La période qu’a passé mon père en prison fut le moment que choisit ma génitrice pour se souvenir qu’elle avait des enfants. Elle s’était montrée un jour, devant notre porte. Lorsqu’elle avait demandé à Inna de nous rendre à elle, cette dernière lui avait expliqué que je lui avais été confiée et qu’elle ne pouvait emmener que l’aînée, car elle n’était pas d’Orlan. Cela avait soulagé ma génitrice, qui finalement n’était venue récupérer que ma sœur. Elle ne comptait pas prendre soin de nous, mais avait pour projet de nous confier à sa propre sœur, qui avait accepté et n’assumerait l’éducation que d’une seule enfant. Nous étions les enfants qu’elle avait mis au monde, mais nous ne semblions, apparemment, pas très importantes pour elle.
Après la sortie de prison de mon père, nous avons continué à vivre quelque temps sur Paris. Inna avait donné la vie à son petit garçon que mon père avait reconnu comme le sien et ensemble, ils ont par la suite eu une fille, faisant de moi l’aînée de trois enfants, à l’âge de trois ans.
Nous vivions comme une famille normale, et lorsque j’ai eu quatre ans, nous sommes partis pour la campagne, dans la région d’origine de mon père. Nous étions installés dans un pavillon où de nombreux travaux étaient à faire, mais il était entouré d’un terrain conséquent, d’un jardin suffisamment grand pour être cultivé et pour nous donner les légumes dont nous avions besoin, ainsi que pour installer un élevage d’une centaine de lapins. Nous menions avec mon frère et ma sœur une vie heureuse jusqu’à cette fin d’après-midi d’automne où ma génitrice avait appelé chez mon père alors qu’il était absent.
Inna et mon père étaient partis faire des courses, me confiant la maison ainsi que la garde de mon frère et ma sœur. Je me souviens que nous étions en train de chahuter quand le téléphone avait sonné et que j’avais répondu. Une femme était au bout du fil. Après m’avoir demandé si j’étais bien Sérima, elle m’avait appris qu’Inna n’était pas ma mère, et que c’était elle, ma vraie mère. Tout était brouillé dans mon esprit.
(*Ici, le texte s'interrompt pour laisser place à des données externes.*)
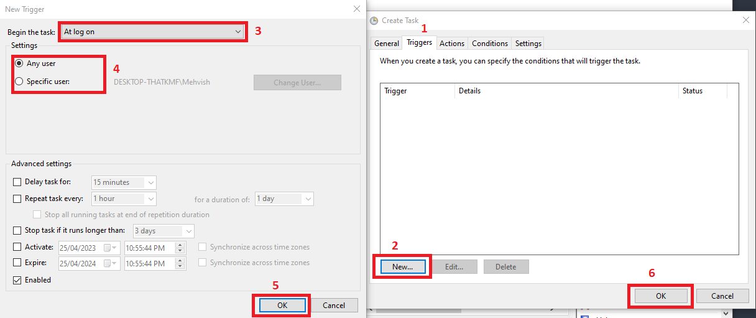Click the Create Task clock icon
Viewport: 756px width, 318px height.
point(374,21)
Des milliers de questions se bousculaient, et puis soudain une peur… la peur d’informer Inna et mon père de l’appel téléphonique de cette femme.
Il était vingt heures, j’avais entendu la voiture rentrer dans la cour. Je sortais aider mes parents à rentrer les courses. Comme à leur habitude, ils m’avaient demandé : « personne n’est venu, personne n’a téléphoné ? »
Je leur expliquais alors ce coup de téléphone étrange et je leur tendais un numéro que m’avait dicté cette femme. Ils étaient entrés dans une colère terrible, mon père rappela le numéro, et des cris, des insultes fusaient de tous côtés. À partir de ce jour, plus rien n’a jamais été normal, ma vie avait basculé dans l’horreur. Je me souviens encore du regard d’Inna, un regard froid, qui me reniait. Mon père m’avait assise sur ses genoux et m’avait expliqué que c’était vrai, mais que cette femme n’avait jamais cherché à me voir et qu’il allait régler ça. Ce qui était arrivé, car je n’ai plus jamais entendu parler de cette femme. Mais le mal était fait.
En quelques heures, j’avais perdu ma génitrice et la femme qui avait toujours été ma mère, Inna.
Mon père a toujours été considéré par notre entourage comme un père extraordinaire, qui aimait ses enfants. Ce que les autres ne savaient pas c’est que moi, il m’aimait trop, ou mal, mais pas comme un père devrait aimer sa fille.